> **PROMPT A**
Answer these questions from the passage on baseball's strike zone and offense, marking each answer with the matching numeral:
(i) What did baseball's brain trust change after expansion in 1961-62 brought an uptick in offense?
(ii) Which years does the passage give as offense's historic peak?
(iii) Which years does the passage call the "de facto strike zone change"?
> **PROMPT B**
Output the section of the passage on baseball's strike zone and offense that opens with the words containing "And, that, kiddies, is" and closes with "zone. What happened?", copying it word for word.
> **PROMPT C**
Carry the passage on baseball's strike zone and offense forward by writing the paragraph that comes next.

> **TEXT**
■ ■ ■
And, that, kiddies, is what they call multivariate analysis. Now baseball's purported brain trust ought to be able to do that. But they didn't. They didn't come close.

Baseball has been down this road before--just without all those math majors in their cubicles. The 50s brought us more homers per hit, and when expansion in 1961-62 created an uptick in offense, baseball's brain trust decided that they need to do something--so they changed the strike zone. What happened?

Just what might happen again now. Offense sputtered. Pitchers adjusted to the favorable conditions. Hitters didn't. They had to rescind the changed strike-zone rule in order to boost offense.

So, today, as offense fell off its historic peak from 1993-2006, the subsidence included a decline in HR/G and isolated power (ISO). Around 2013-14, that clearly had overcorrected, and an influx of good young pitchers and the strategy of increasingly using "one-note" relievers brought offense to a level that hadn't been so low since the 1988-92 "de facto strike zone change" (of which we've had many in the past two decades...kind of like the "proxy wars" we've seen being fought in all those far-flung places around the world).
■ ■ ■
> **DATA ENTRIES**
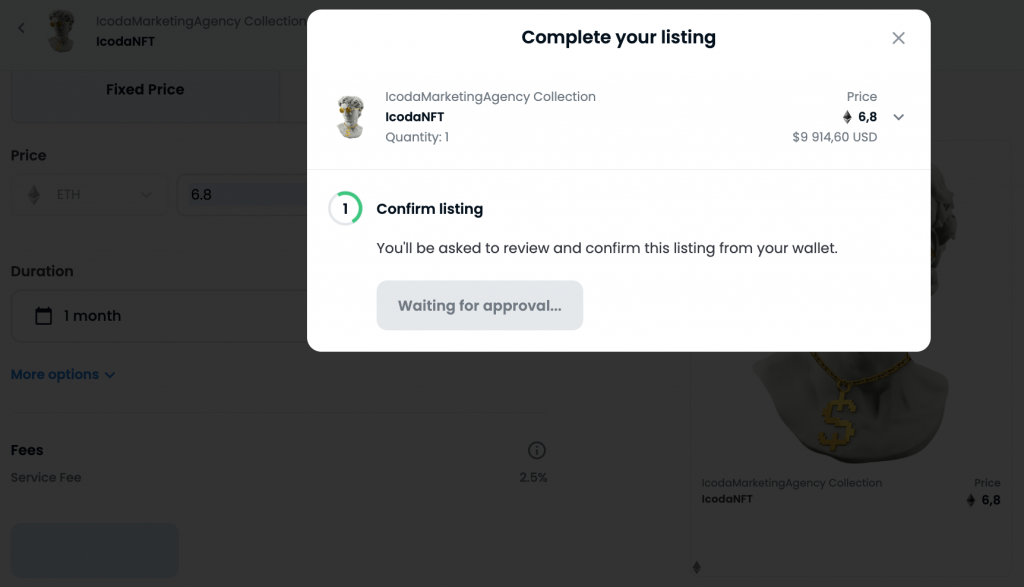Viewport: 1024px width, 587px height.
Task: Click the Ethereum icon below the preview card
Action: tap(697, 568)
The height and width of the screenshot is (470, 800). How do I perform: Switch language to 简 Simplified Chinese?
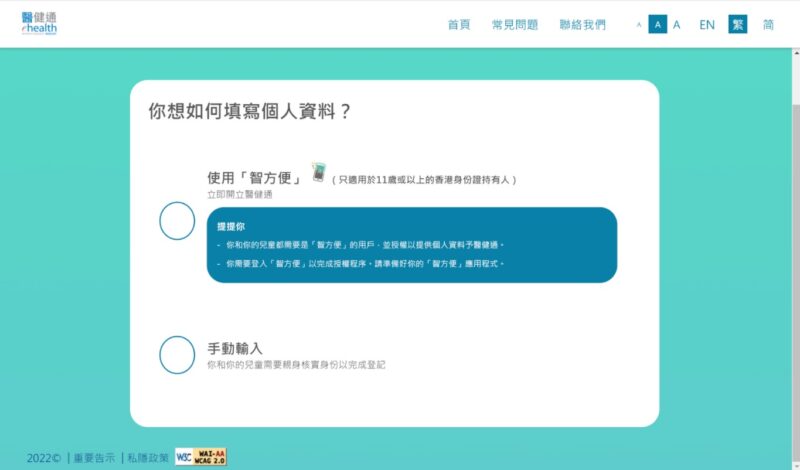tap(768, 25)
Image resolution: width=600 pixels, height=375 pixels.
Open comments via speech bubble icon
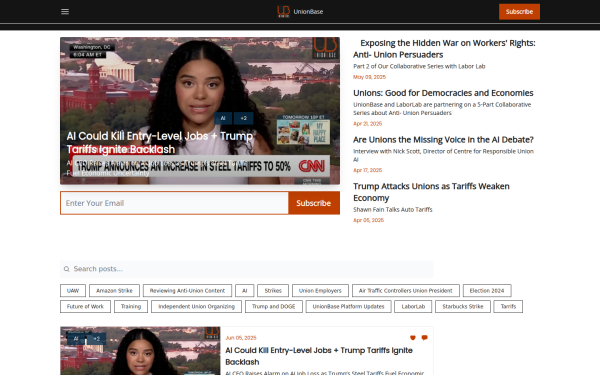pyautogui.click(x=424, y=338)
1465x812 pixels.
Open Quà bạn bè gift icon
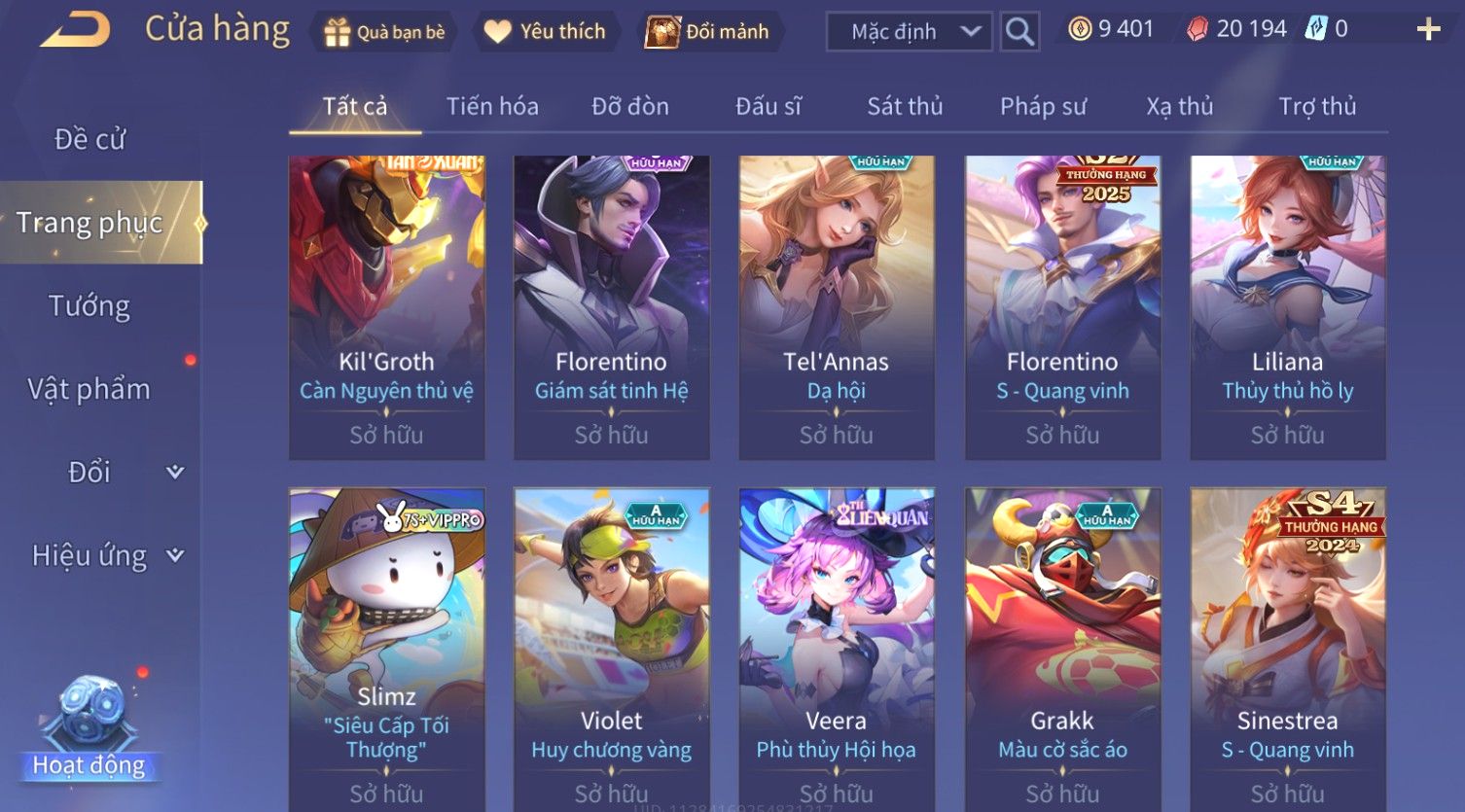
■ ■ ■
> **REPLY A**
(i) The strike zone.
(ii) 1993-2006.
(iii) 1988-92.

> **REPLY B**
And, that, kiddies, is what they call multivariate analysis. Now baseball's purported brain trust ought to be able to do that. But they didn't. They didn't come close.

Baseball has been down this road before--just without all those math majors in their cubicles. The 50s brought us more homers per hit, and when expansion in 1961-62 created an uptick in offense, baseball's brain trust decided that they need to do something--so they changed the strike zone. What happened?

> **REPLY C**
But all through this time, baseball was becoming more enamored of the low-average slugger. With batting average discredited as a statistic measuring value, it became easy for teams to look for players whose ISO was high enough to pick up the slack in terms of overall slugging average. And the post-neos could chime in about how this was the way to score more runs with less hits--a kind of "pass-through market efficiency" that would be a painless way to boost offense despite the pervasive decline in on-base percentage (OBP).

And so what had formerly been a scarce commodity in baseball (because its perceived worth was limited) slowly morphed into the new fad. With BA high in 2000-05, there was no need for such a hitter type. But later in that previous decade, certain teams began to collect these types of hitters.

That trend has escalated in the present decade, as our chart at left demonstrates. What was once a trace element in baseball strategy is now becoming pervasive. In 2018, even with a downturn in offense and HR/G, we have essentially one player of this type per team getting significant playing time.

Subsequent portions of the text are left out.